QUESTIONS TO ANSWER:
1. According to the text on the Pēpēʻōpae bog, how much rain falls there?
2. Decide whether each statement agrees with the text on the Pēpēʻōpae bog: (a) Pēpēʻōpae lies in western Molokaʻi. (b) The soil at Pēpēʻōpae is acidic and drains poorly. (c) ʻŌhiʻa lehua grows at Pēpēʻōpae as a tall canopy tree.
3. Continue the text on the Pēpēʻōpae bog from its last sentence.

TEXT EXCERPT:
***

Pēpēʻōpae is a bog on the island of Molokaʻi in Hawaii.

==Description==
Pēpēʻōpae is located near the summit of Kamakou peak in eastern Molokaʻi at an elevation of about 4800 ft at . Poorly draining acidic soil leached of nutrients, rainfall that exceeds 300 in, cooler temperatures and high winds have resulted in a bog where the canopy has been reduced to plants that are only inches above the ground. Typical forest canopy trees such as ʻōhiʻa lehua (Metrosideros polymorpha) and ʻōlapa (Cheirodendron trigynum) can be found as groundcover, crawling along the surface.

***

[Stored items]

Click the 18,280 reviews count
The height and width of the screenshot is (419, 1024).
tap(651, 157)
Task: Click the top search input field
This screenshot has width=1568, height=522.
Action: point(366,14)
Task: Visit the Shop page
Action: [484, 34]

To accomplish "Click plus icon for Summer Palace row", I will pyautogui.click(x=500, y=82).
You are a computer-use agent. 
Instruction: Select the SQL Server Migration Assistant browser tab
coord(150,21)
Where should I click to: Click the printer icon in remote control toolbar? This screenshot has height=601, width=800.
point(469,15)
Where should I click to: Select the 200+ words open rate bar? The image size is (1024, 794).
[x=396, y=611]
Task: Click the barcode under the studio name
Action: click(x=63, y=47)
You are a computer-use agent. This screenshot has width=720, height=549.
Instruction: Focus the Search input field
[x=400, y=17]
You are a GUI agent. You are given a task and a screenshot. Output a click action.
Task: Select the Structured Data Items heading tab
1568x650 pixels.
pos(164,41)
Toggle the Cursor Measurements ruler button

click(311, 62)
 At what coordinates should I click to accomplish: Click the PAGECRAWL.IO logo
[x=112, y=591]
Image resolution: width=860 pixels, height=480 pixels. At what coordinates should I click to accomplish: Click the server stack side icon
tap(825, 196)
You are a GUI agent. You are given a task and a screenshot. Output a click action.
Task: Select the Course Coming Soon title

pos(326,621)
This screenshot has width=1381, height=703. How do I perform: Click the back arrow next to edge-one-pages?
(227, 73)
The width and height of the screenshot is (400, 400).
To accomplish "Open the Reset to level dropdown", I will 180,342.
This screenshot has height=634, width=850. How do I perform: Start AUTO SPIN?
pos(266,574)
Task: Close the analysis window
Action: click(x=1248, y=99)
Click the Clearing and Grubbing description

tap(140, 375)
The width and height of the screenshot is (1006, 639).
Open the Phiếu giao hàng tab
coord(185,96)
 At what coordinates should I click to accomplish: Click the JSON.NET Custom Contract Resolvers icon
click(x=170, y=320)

***

ANSWERS IN ORDER:
1. Rainfall there exceeds 300 in.

2.
(a) No: "in eastern Molokaʻi"
(b) Yes: "Poorly draining acidic soil"
(c) No: "can be found as groundcover, crawling along the surface"

3.
Pēpēʻōpae bog is home to several endemic and endangered plant and animal species, including the Hawaiʻi bog violet (Viola maviensis), alani (Melicope spp.), sedges, lepelepe a moa (Selaginella arbuscula), among many others. Endemic Drosophila species, wingless flies, and damselflies can also be found in the bog.

The bog is contained within The Nature Conservancy's Kamakou Preserve, and access to the boardwalk is limited to scheduled guided tours, due to the fragile nature of the ecosystem and extreme risk due to introduced alien species.

In the Hawaiian language, pēpē ʻōpae means "shrimp crushed".